Which Sci-Fi World Would You Survive?
Then there’s Adam Baldwin, who allegedly helped coin the #GamerGate hashtag in 2014 — a campaign we now recognize as an organized harassment movement targeting women in gaming and one that would become a template for far-right online organizing. Baldwin maintains he was simply opposing political correctness. The women who received rape and death threats might have a different recollection. And yet Fillion showed up at Baldwin’s house in a teaser video — knife, apple, knitted beanie, the whole bit — as if his antics throughout the intervening decade were just quirky missteps.
Firefly’s fandom has always been unusually personal. This cast played these characters long before Hollywood came calling and superhero franchises offered starring roles and network TV shows made them household names. Fans supported, conventioned, ran Twitter accounts, petitioned, and more. They deserve better than to be let down by a revival that asks them to overlook two of the most uncomfortable names attached to it.

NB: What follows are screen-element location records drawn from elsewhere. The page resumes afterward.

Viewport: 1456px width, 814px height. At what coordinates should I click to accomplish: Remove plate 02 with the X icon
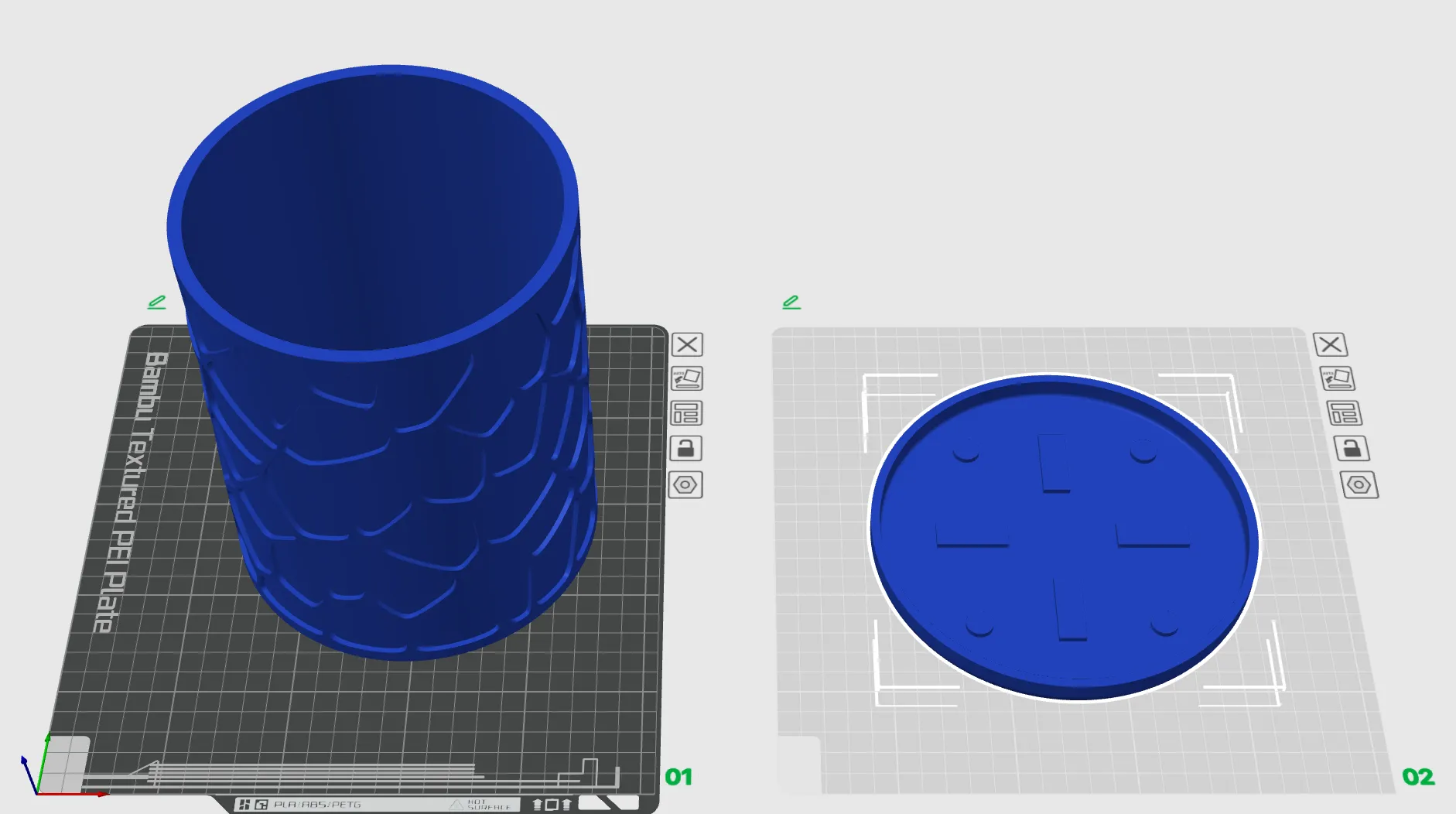point(1330,344)
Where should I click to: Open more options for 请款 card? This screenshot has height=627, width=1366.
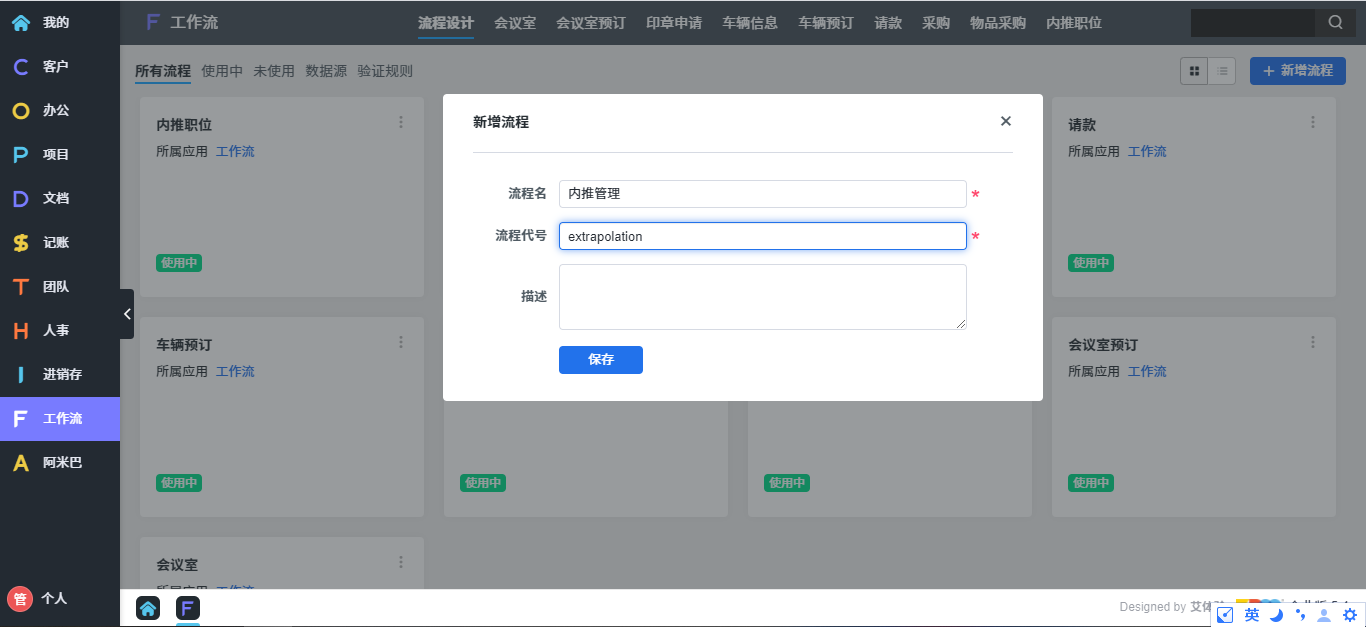(x=1313, y=122)
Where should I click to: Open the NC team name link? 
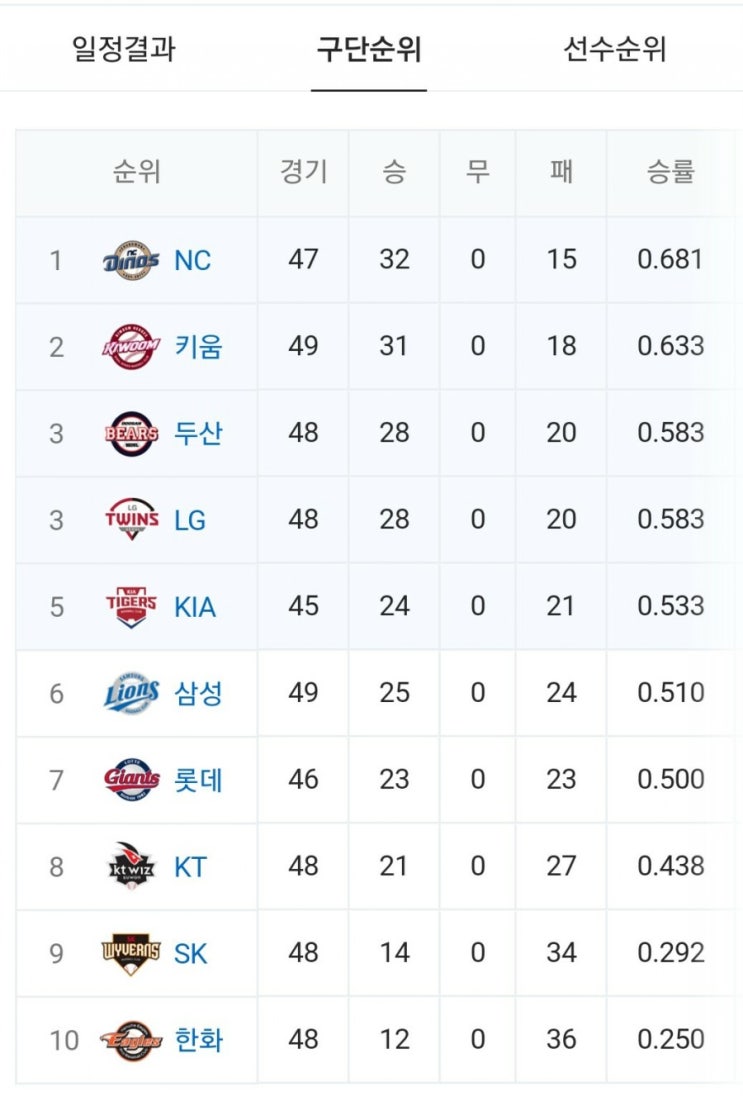pos(192,260)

Why the ‘Firefly’ Animated Revival Faces an Uphill Battle
At Awesome Con, Fillion told the crowd that the fans’ dedication had kept Firefly relevant for 25 years, and that a revival was something they deserved. It’s a genuinely sweet thing to say, even if the show still doesn’t have a network or streaming home and is currently seeking one via Instagram engagement metrics. (The Browncoats are, once again, being asked to save it. Some things never change.)
And then there’s the animation question, which nobody in the reunion photos seems eager to address. A big part of Firefly’s appeal was its scrappy, on-a-budget energy — those dusty, banged-up sets, practical effects, hair and makeup magic, and intimate camera work. Can animation deliver that same vibe? Will it even try? The hard truth is that Firefly was great…one of the greatest things ever made on television, actually. And it certainly deserved more seasons. Just, maybe, not like this.